**Task instructions**
Repeat the stretch of material from the line containing "Task: Click the Apply Changes button" through the line containing "This screenshot has height=1096, width=960.", word for word and without the pictures.

---------- Dataset

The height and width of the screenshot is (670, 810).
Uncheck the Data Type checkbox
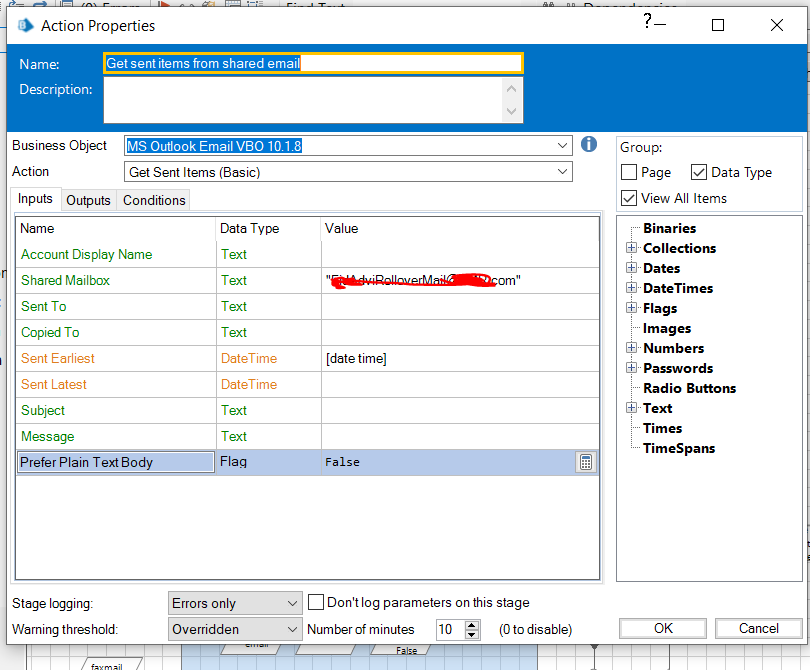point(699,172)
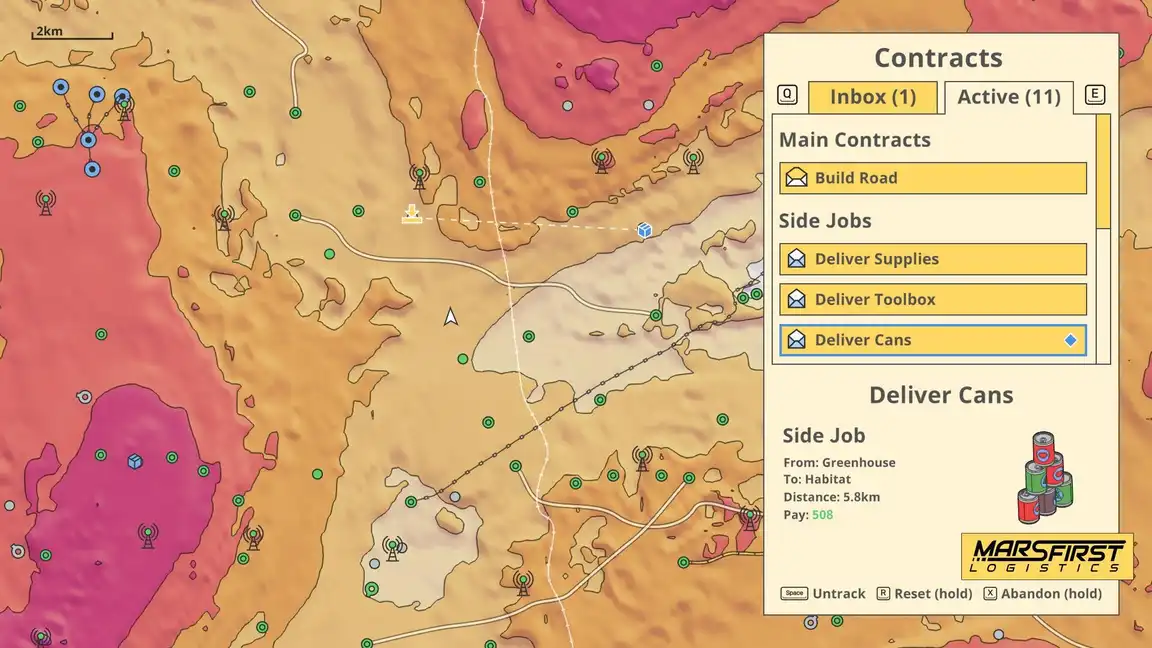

--------------------
---------- Dataset

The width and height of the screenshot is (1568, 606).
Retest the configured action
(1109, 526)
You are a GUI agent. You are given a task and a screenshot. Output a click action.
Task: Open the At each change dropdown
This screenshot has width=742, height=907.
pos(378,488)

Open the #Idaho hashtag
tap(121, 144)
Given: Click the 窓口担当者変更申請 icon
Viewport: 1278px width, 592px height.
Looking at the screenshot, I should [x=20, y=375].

--------------------
---------- Dataset

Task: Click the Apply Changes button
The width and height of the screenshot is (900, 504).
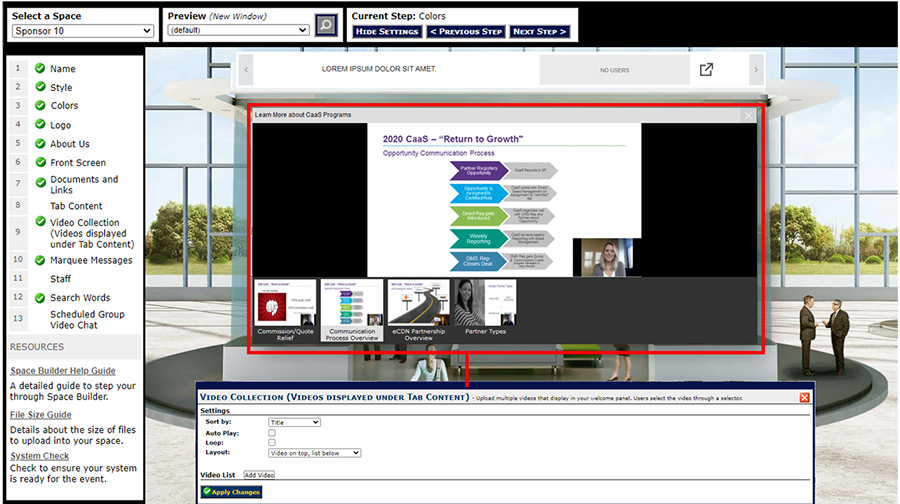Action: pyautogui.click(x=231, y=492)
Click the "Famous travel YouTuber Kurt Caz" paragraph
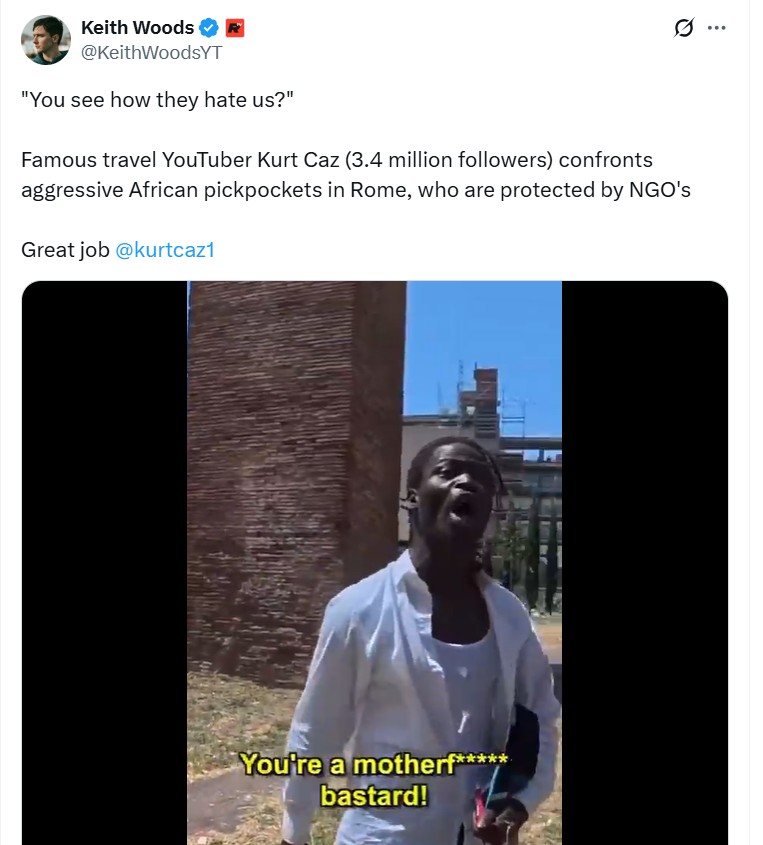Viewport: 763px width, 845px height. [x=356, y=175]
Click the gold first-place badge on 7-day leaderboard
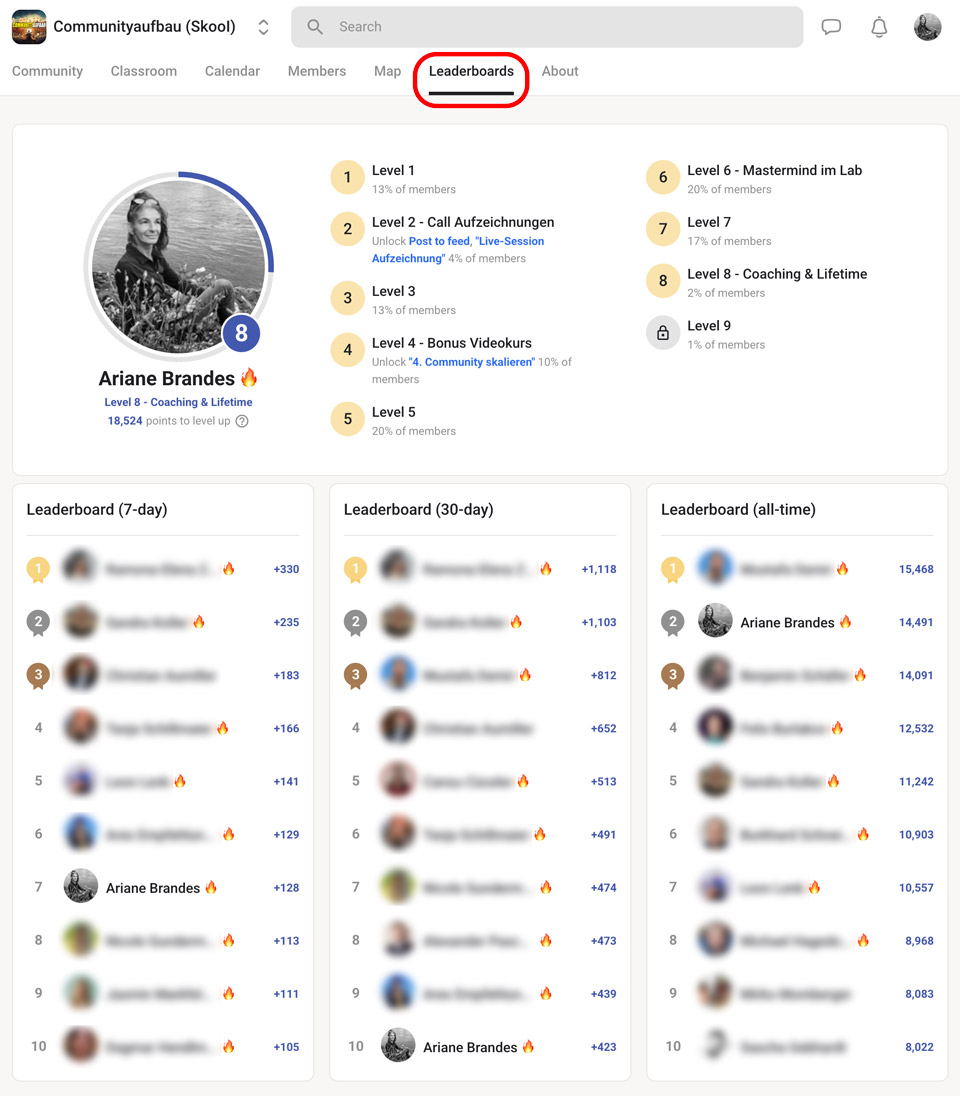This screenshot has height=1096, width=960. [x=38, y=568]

--------------------

**Written answer**
Task: Click the Apply Changes button
The width and height of the screenshot is (900, 504).
Action: pyautogui.click(x=231, y=492)
Click the "Famous travel YouTuber Kurt Caz" paragraph
Viewport: 763px width, 845px height. [x=356, y=175]
Click the gold first-place badge on 7-day leaderboard
This screenshot has height=1096, width=960. [x=38, y=568]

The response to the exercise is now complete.